__Assignment__
The output must be the line with "The height and width of the screenshot is (365, 552)." and every following line to the end of the material, exactly as they appear, and nothing else.

__Records provided__
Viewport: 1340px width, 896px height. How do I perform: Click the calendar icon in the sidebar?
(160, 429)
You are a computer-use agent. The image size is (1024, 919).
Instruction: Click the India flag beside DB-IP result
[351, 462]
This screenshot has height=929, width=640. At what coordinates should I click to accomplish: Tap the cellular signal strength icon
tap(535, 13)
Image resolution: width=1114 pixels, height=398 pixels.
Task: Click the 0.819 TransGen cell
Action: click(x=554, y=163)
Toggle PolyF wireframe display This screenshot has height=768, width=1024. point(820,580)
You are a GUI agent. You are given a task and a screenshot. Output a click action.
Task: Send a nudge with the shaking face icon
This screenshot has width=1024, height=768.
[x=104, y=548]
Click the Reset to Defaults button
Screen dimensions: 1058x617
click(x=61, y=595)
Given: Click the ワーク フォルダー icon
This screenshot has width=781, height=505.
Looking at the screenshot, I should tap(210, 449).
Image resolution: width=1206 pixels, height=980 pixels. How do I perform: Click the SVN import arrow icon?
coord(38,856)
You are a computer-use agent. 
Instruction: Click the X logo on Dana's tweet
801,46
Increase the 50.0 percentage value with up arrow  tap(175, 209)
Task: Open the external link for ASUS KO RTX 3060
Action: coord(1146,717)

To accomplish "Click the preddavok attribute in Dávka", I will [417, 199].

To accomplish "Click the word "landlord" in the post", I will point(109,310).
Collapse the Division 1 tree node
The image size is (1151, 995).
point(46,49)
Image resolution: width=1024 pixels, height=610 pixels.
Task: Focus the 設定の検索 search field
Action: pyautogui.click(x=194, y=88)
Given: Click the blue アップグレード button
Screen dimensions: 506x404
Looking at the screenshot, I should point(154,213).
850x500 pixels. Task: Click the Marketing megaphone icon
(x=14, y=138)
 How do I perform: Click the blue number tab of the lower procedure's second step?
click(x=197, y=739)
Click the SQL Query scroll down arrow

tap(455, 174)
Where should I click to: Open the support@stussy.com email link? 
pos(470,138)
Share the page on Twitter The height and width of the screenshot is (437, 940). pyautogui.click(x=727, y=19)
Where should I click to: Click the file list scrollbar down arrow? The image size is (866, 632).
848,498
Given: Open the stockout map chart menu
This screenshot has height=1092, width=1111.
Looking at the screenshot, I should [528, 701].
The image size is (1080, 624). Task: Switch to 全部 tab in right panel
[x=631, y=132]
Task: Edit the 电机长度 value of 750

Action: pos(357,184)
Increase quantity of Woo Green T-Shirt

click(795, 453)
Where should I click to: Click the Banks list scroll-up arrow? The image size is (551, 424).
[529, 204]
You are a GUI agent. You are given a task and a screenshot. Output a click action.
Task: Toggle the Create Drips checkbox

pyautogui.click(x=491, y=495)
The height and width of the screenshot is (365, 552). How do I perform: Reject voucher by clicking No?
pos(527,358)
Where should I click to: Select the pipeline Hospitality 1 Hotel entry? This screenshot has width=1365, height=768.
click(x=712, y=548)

__Expected answer__
The height and width of the screenshot is (365, 552). How do I perform: Reject voucher by clicking No?
pos(527,358)
Where should I click to: Select the pipeline Hospitality 1 Hotel entry? This screenshot has width=1365, height=768.
click(x=712, y=548)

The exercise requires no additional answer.